Selida stared past her friend, up toward the ceiling. "Emmeline, I will protect you and him, and all the people of the coast as long as Aluna grants me breath. But do not make me pick. Your insistence on this one, narrow path forward consigns many to years of suffering and suspense."

"If I compromise before I must, the world my husband and I foresaw will never come to pass."

Selida shook her head. "And I cannot stand by while our people starve, literally or in spirit."

Emmeline covered Selida's hands with her own. "Are you sure your life has been simpler, following the Church instead of following a husband? It seems the Grand Cleric asks quite difficult things from you, after all."

Selida squeezed Emmeline's hands back. "What is this womanhood of poisoned choices? Where are the violins, and the silks, and the dancing?"

"They will return. I see them, just on the horizon, even if you do not." Emmeline was silent for a long moment. "There is one other matter."

"Yes?"

"Is it true that Lydris saw a vision of Aluna?"

Selida felt her heart stutter. "I don't know."

"What did you see? I presume you took the pearl from him."

"It is still with the treasure." Selida swallowed. "When I touched it, I fell into some sort of seizure. Ser Kahldar saw it fall into the water, and we did not retrieve it."
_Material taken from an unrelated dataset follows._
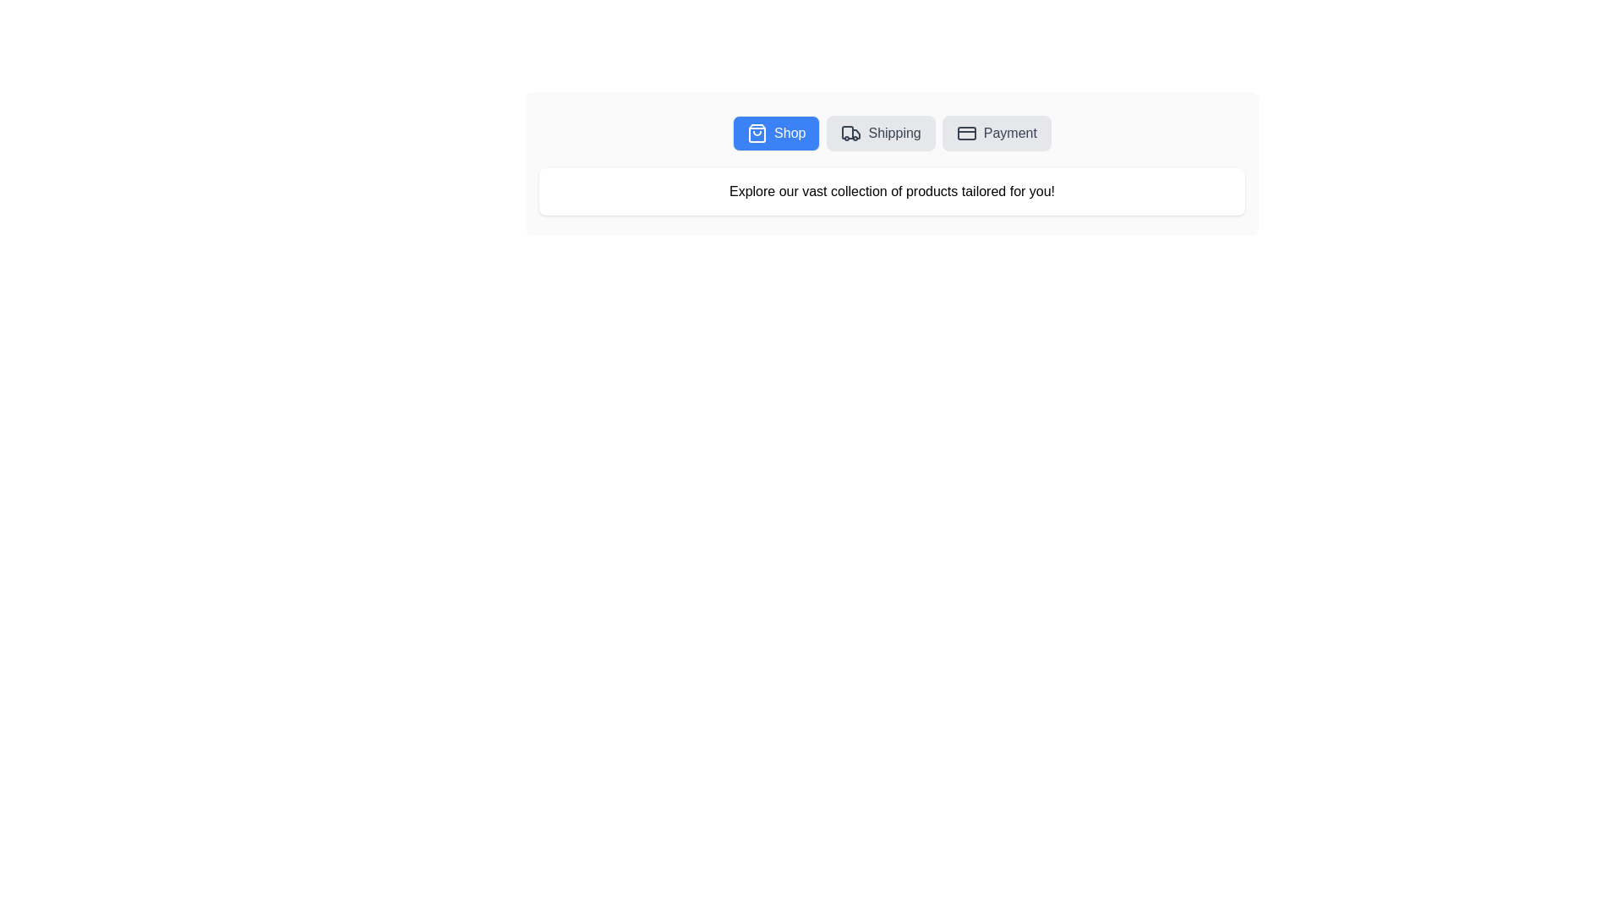 The width and height of the screenshot is (1623, 913). I want to click on the informational text block located below the 'Shop', 'Shipping', and 'Payment' buttons, which provides context or guidance about the page's content, so click(891, 191).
Emmeline's mouth pursed. "So you saw nothing?"

Selida considered lying. "I saw nothing that would give us a tactical advantage in this siege. If the pearl was once a communication device, nobody on the other side is listening."

"And Aluna?"

"Is not waiting inside to guide us, not in any material way." She stared at the ceiling. "It's just us."

"Ah." Emmeline's smile aged her a hundred years. "The wisdom and power she passes through your hands must suffice, then."

"That does not stop me from wishing for more."

"Don't we all?"

"I know she loves the Tidelands, Emmeline. But what if none of this—"she gestured to encompass the keep, the siege, the whole of the world "—matters to Her, as long as we return to Her in the end?"

"Then she will not judge us for our mistakes, either." Emmeline sighed. "Speaking of, I believe you owe both me and Lydris an apology, for endangering him so. I understand why you did it, but you cannot keep looking into the past for solutions, Selida. You will break your own heart in the process, and everything else, besides."

Selida felt her eyes get hot. "I'm sorry." The memory of Lydris's gold hair, floating in the water, stabbed her through. "I should never have imperiled him for so little."

"I accept your apology. And I thank you for retrieving him, when I could not."

She had to work to get the words past the salt and tightness in her throat. "Thank you, my lady."

"But Selida. Don't be so foolish again."

She met Emmeline's eyes. "I won't." But it was Kahldar's face that she saw.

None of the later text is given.